With many telling investors to stay in the market and ride out the storm, Barisheff is advising people to take some cover. Why does he think we are on the edge of disaster when plenty of his peers are worried about missing upside and preaching that this bull market still has plenty of runway.

He said: “Firstly, this is the longest running bull market in history. Secondly, if you look at the valuation, like the Tobin's q ratio, the Buffett ratio, the PE ratio, they are at overvalued levels in some cases, like in 1999 and, in other cases, like in 1929. They’re all saying overvalued.

“This is the first time since I've been in the business that we've got simultaneous bubble in equities, bonds and real estate. It doesn't matter which one pops first, when it does the other two will pop with it.
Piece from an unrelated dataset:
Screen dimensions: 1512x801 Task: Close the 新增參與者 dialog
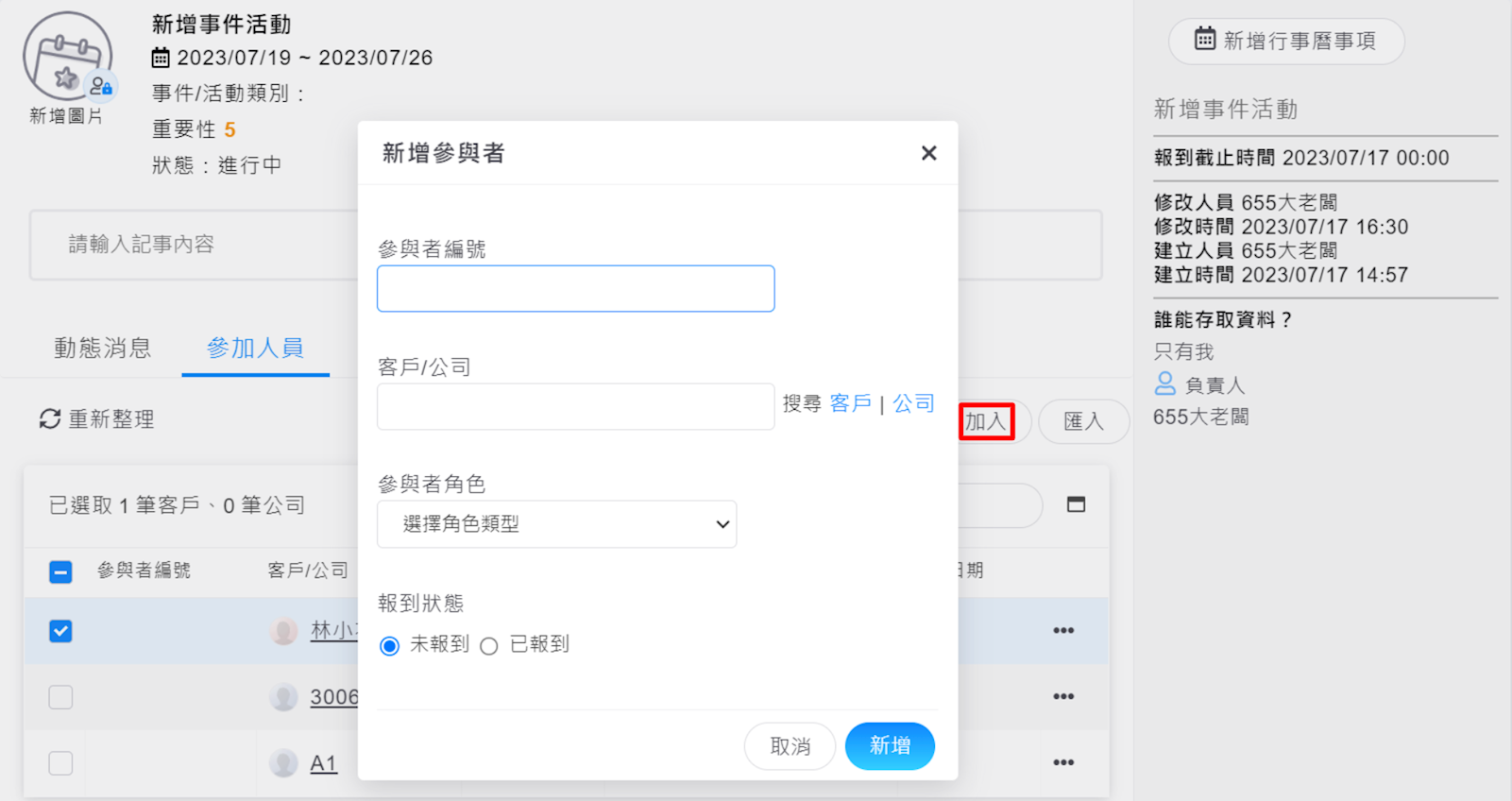point(928,153)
“It’s just a question of time – the markets have been held up artificially because of central banks flooding them with paper currencies. When that happens, then you have an enormous opportunity to buy low, sell high, but nobody does it, everybody buys high and sells low.

“To buy low and sell high, you’ve got to go against the mainstream thinking. To do that, you need to study the markets and understand what you're doing.”

Barisheff is also the author of $10,000 Gold: Why Gold’s Inevitable Rise Is the Investor’s Safe Haven and joked that he constantly gets asked whether he still thinks this is the case. The price of gold currently stands at $1,499.52 an ounce and he sees no reason to doubt that the price will head north.

If anything, Barisheff said the reasons that were prevalent five years ago when he wrote the book have only got worse. He said the debt has climbed “astronomically” and, given that the price of gold and the US dollar has been largely correlated over the years, the US debt isn’t about to decline. Then there’s the $15 trillion of negative interest debt and how, typically, gold goes up when the real interest rate is negative.

Then he gets into the numbers: “Globally, the amount of gold in portfolios is about half a percent. In the 1970s it was 5%. Right now, there’s about $300 trillion in financial assets; 5% would be 15 trillion. So, if $15 trillion tried to buy gold, but there's only $1.7 trillion of above-ground gold available, you can't divide 15 into 1.7 without the price going up to $10,000.

“Without predicting financial collapse and Armageddon and all the rest of it, on a normal day you [should] hold between 10 and 20% in gold because it reduces the portfolio volatility and improves returns. It's that simple. The reason it reduces volatility is because gold is the most negatively correlated asset. So when stocks and bonds are going up, gold is going down and vice versa.”